Deve fazer-se notar também, como, aliás, em cima, já se teve o ensejo de o referir ainda que de passagem, que a expressão “denúncia”, como o põe em evidência Pinto Furtado [9], até à Lei 6/2006 de 27/2 (que introduziu o dito NRAU), correspondia à oposição à renovação – instrumento de que dispõe qualquer das partes para pôr fim ao contrato, no termo da sua duração, impedindo que ele se renove, ou, como aquele autor especificamente a define, «manifestação de vontade, revelada por parte de um dos contraentes perante o outro, com determinada antecedência, a comunicar, afastando a prorrogação legal, que cessará o contrato com a expiração do termo respectivo»
Hoje, em face do regime estabelecido pela L 6/2006, há que conferir ao termo “denúncia”, não já o conteúdo de “oposição à renovação”, mas o de “revogação unilateral” [10].
Flutuações terminológicas, que, para além de encerrarem imprecisões conceituais, só complicam a compreensão  da sucessão das leis no tempo em matéria de arrendamento, tornando-se por isso criticáveis.

Saber se o contrato dos autos encerra um contrato de arrendamento de duração limitada ou ilimitada, depende, em última análise, da respectiva interpretação, maxime a da sua  cláusula 3ª - única que se refere ao “Prazo” – embora sem que a mesma seja desligada do seu contexto contratual.

Saliente-se, neste aspecto, que a A., ora apelante, na réplica, tendo alegado que as partes não pretenderam celebrar um contrato de duração limitada (art 28º), referiu, ainda que de forma algo abstracta, que o R., enquanto instituto integrado no Estado, lhe apresentou o texto do contrato com um protótipo elaborado pelos seus técnicos de direito, e que ele se limitou a aceitar, apesar de não lhe convir, porque o senhorio Estado não admite alterações ao texto (arts 33 a 35º). E salientou que o que interessa ao Estado, na posição de arrendatário, é celebrar contratos de duração ilimitada, porque (praticamente) insusceptíveis de serem extintos pelo senhorio, enquanto que a ela o que lhe interessava, à semelhança do que tem vindo a fazer desde a entrada em vigor do RAU, era celebrar contrato de duração limitada, mas que anuiu à realização de contrato de duração ilimitada na medida em que a renda lhe era favorável. E sustenta que deverá ser em função desta lógica que se deverá interpretar  a referida cláusula 3ª onde se diz que «o arrendamento é celebrado pelo prazo de um ano, com inicio na data da sua assinatura, renovável por iguais períodos, se não for denunciado nos termos legais».

→ Entradas fornecidas
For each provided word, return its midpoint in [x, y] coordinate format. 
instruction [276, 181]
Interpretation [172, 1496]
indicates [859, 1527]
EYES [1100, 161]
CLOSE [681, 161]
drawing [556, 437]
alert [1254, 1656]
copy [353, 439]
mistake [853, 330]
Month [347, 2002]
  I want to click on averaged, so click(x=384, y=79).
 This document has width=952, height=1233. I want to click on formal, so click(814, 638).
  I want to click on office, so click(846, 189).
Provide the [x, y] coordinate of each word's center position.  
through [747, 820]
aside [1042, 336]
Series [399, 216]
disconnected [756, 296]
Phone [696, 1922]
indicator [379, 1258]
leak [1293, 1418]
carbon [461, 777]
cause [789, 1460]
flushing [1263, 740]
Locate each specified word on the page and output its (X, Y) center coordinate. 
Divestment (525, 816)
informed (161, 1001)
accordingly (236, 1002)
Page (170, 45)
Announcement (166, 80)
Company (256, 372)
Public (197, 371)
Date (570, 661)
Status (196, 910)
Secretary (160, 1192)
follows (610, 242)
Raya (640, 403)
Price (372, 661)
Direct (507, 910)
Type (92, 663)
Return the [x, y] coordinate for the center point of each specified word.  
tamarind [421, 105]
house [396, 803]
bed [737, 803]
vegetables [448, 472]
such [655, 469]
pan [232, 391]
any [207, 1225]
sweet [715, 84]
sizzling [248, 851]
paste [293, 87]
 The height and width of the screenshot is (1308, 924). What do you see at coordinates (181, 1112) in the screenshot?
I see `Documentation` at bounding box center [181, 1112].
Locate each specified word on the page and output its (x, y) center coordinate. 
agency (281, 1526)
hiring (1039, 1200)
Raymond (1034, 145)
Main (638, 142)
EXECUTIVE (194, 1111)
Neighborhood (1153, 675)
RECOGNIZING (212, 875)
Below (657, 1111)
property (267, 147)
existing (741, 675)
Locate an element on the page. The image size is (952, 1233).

→ Exercícios propostos
- A) Reescreva o excerto sobre o arrendamento entre "Hoje, em face" e "seu contexto contratual.", inclusive, trocando "Flutuações terminológicas" por "Oscilações terminológicas".
- B) Enumere todas as expressões distintas que o excerto sobre o arrendamento coloca entre aspas curvas (“ ”).
- C) Prossiga o excerto sobre o arrendamento a partir do ponto em que termina.
As entradas não têm qualquer papel nesta parte.

→ Respostas por tarefa
- A)
Hoje, em face do regime estabelecido pela L 6/2006, há que conferir ao termo “denúncia”, não já o conteúdo de “oposição à renovação”, mas o de “revogação unilateral” [10].
Oscilações terminológicas, que, para além de encerrarem imprecisões conceituais, só complicam a compreensão  da sucessão das leis no tempo em matéria de arrendamento, tornando-se por isso criticáveis.

Saber se o contrato dos autos encerra um contrato de arrendamento de duração limitada ou ilimitada, depende, em última análise, da respectiva interpretação, maxime a da sua  cláusula 3ª - única que se refere ao “Prazo” – embora sem que a mesma seja desligada do seu contexto contratual.

- B) denúncia; oposição à renovação; revogação unilateral; Prazo

- C)
Ora do que a A. alegou na réplica, o que resulta é que A. e R. não chegaram “a conversar” sobre se queriam um contrato de duração limitada ou ilimitada, pelo que se desconhece a «vontade subjectiva comum das partes» e se desconhece igualmente se o R. chegou a conhecer a vontade e o entendimento do A. sobre o referido contrato.
E assim, por falta de alegações das partes a este nível, resta ao intérprete atentar no sentido objectivo do texto contratual, vale dizer, saber qual o sentido «que um declaratário normal, colocado na posição do real declaratário» deduziria do comportamento do declarante, nos termos do nº 1 do art 236º do CC [11].

Tem sido discutido na jurisprudência se a circunstância de o art 98º do RAU exigir no seu nº 1, que a estipulação de um prazo para a duração efectiva dos arrendamentos urbanos para habitação conste de cláusula inserida no texto escrito do contrato, e do art 117 º -  como se viu aplicável aos arrendamentos para outros fins não habitacionais, em função do disposto no art 123º - parecer ir ainda mais longe exigindo que o prazo para a duração efectiva dos arrendamentos urbanos para comércio ou indústria, conste de cláusula «inequivocamente» prevista no texto do contrato, implicaria que do texto desses contratos de duração limitada se fizesse constar «uma cláusula expressa dizendo que os sujeitos contratuais adoptam tal regime legal»[12], isto é, que do próprio texto escrito do contrato constasse expressis verbis que as partes pretendiam celebrar um contrato de duração limitada .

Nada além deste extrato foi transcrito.